I think everyone has watched a player in the Shute Shield and thought, that kid is going to be something and it’s always really enjoyable to watch those guys develop.
I think it’s important that they don’t tinker with it too much because the beauty of it is that it is what it is. It’s never going to be completely even, that’s the same in every competition but I think if it continues to build on its history, the competition is only going to get better and better over time.
I look forward to continuing to watch games and hopefully I’ll return one day because it really is an addictive competition to be a part of.
What can we expect from Sydney Uni over the next few years?
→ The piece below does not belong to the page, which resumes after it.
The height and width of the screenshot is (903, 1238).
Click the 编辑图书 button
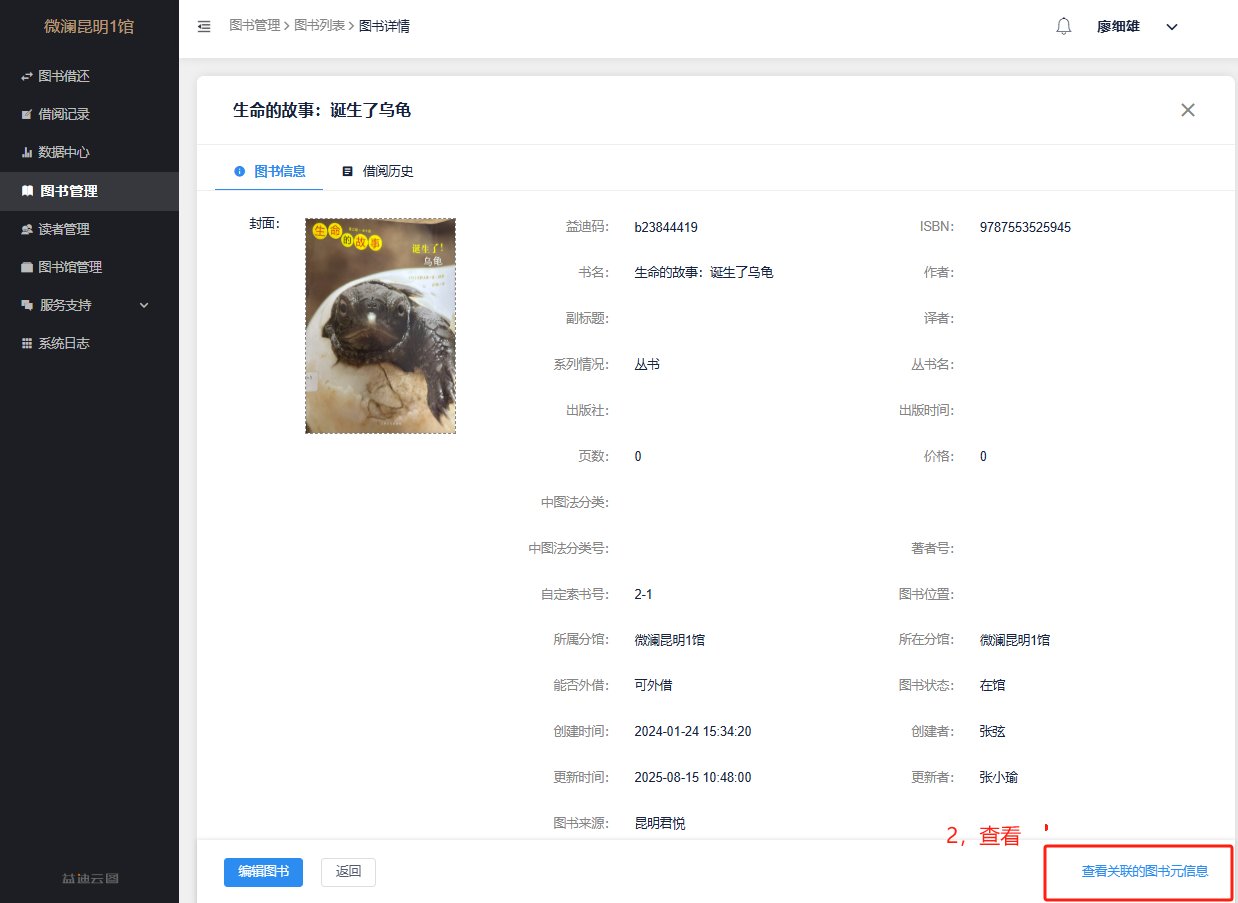[x=263, y=871]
The club has always been really good at succession planning and there’s obviously my assistant coach Joe Horn-Smith who I’ve worked with for the past four years. There’s Michael Hodge coming up from colts and there’s Chris Delooze who coached a second grade premiership last year.
I’m a bit of an outlier but the club usually tries to look within for new coaches before they look to recruit and we’ve got a lot of great coaches already in the system.
In saying that, I’m sure that there are a few recently retired former Sydney Uni players out there who are probably thinking about getting in to coaching as well.
It’s not always the answer to look internally but it certainly does help when coaches already know what a club is all about. It’s a bit like the Crusaders model really, you don’t start from scratch every year or every time you get a new coach. You do try to make things better but you keep the program largely the same.
What excites you most about your new opportunity at Leicester?
It’s the Premiership. It’s a massive competition and Leicester Tigers is a massive club. If you’re older than 30, you know of their dominance and their history so I can’t wait to join a club like that playing in probably the most demanding and challenging competition in the world.
It’s only going to bring out the best in me and I’m sure I’m going to learn a lot. I’ve been really impressed by Steve Borthwick, who is coming in as head coach. He’s going to challenge me and challenge everybody because he sets very high standards. He’s coached under Eddie Jones in Japan and England for the past six or seven years, so it’s a really exciting opportunity.
I’m also looking forward to coaching during the day. It’ll be nice to get a few evenings back and maybe eat dinner at a normal time for a change. I’m really looking forward to that as well.